As clergy and religious workers who have experienced personal pain in the trauma of war in defense of the freedoms we hold dear, we express our grave concern with the United States' Military Commissions Act of 2006 and call for Congress to rescind this legislation as soon as possible.
Those of us who have served in the Armed Services of the United States have taken oaths to "defend the Constitution of the United States of America from all enemies, foreign and domestic."
Enshrined in that Constitution for which we have put our lives on the line are essential freedoms that are compromised by the Military Commissions Act of 2006:
- The Act subjects foreign citizens legally resident in the United States, as well as those living in their own countries, to summary arrest and indefinite detention with no hope of appeal.
- The Act gives the President the power to apply the label of "unlawful enemy combatant" to any non-citizen he wants.
- The Act in combination with the President's reservations to the Detainee Treatment Act of 2005 repudiates at least a half-century of international precedent by allowing the President increased latitude to decide what abusive interrogation methods he considers permissible and that his decision can stay secret.
- Foreign citizens, even those with permanent legal residence in the United States, who are detained in U.S. military prisons lose the basic right to challenge their imprisonment and can be held forever, with no access to a lawyer or to the courts.
- Under the provisions of the Act, American courts have no power to review any aspect of this new system, except verdicts by military tribunals. The act limits appeals and bars legal actions based on the Geneva Conventions.
- Under this Act, coerced evidence -- evidence obtained through torture -- is now permissible in Military Commission trials.

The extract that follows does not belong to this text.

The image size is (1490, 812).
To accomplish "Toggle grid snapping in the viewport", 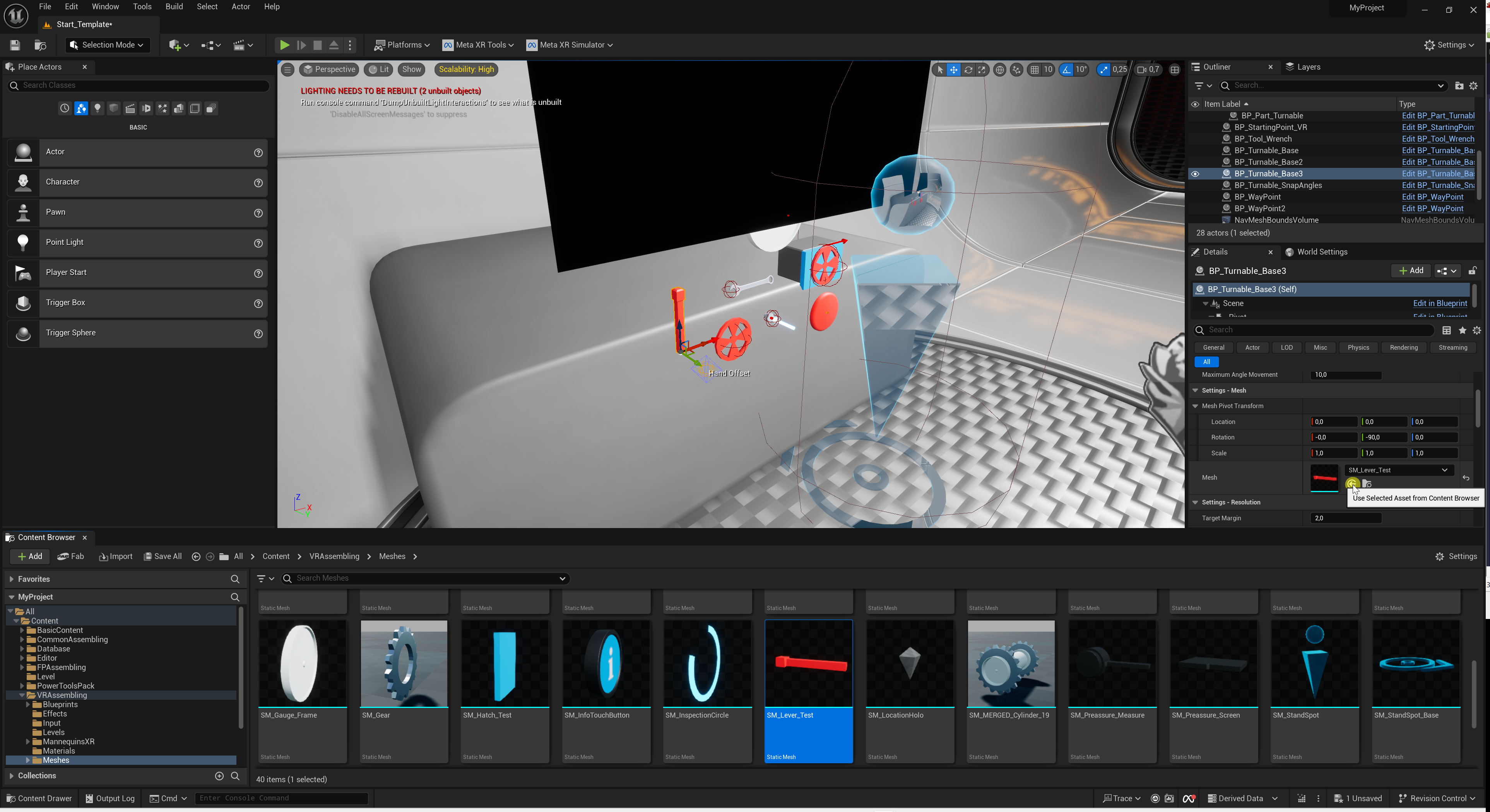I will pyautogui.click(x=1034, y=69).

- Under the Act the definition of torture is unacceptably narrow; in particular, this Act in effect excludes identification of rape as a form of torture.
These provisions of the Military Commissions Act therefore incorporate the abusive procedures of secret arrests, secret imprisonment, secret courts and torture that we had believed ourselves to be fighting against in our service to our country. As war veteran ministers, we know with special acuteness the damage that can be caused by things done in secret, and the degree to which torture violates the basic dignity of the human person that most religions hold dear. Secrecy and torture degrade everyone involved -- policy-makers, perpetrators and victims. They contradict our nation's most cherished ideals.
We are appalled at the abandonment of our American freedoms by our country's Executive and Legislative branches. Therefore, we call upon the U. S. Congress to rescind this legislation, and to restore the Constitutional protections for which we have risked our lives in time of war.
Portions of this statement were adapted from a resolution of Rabbis for Human Rights - North America.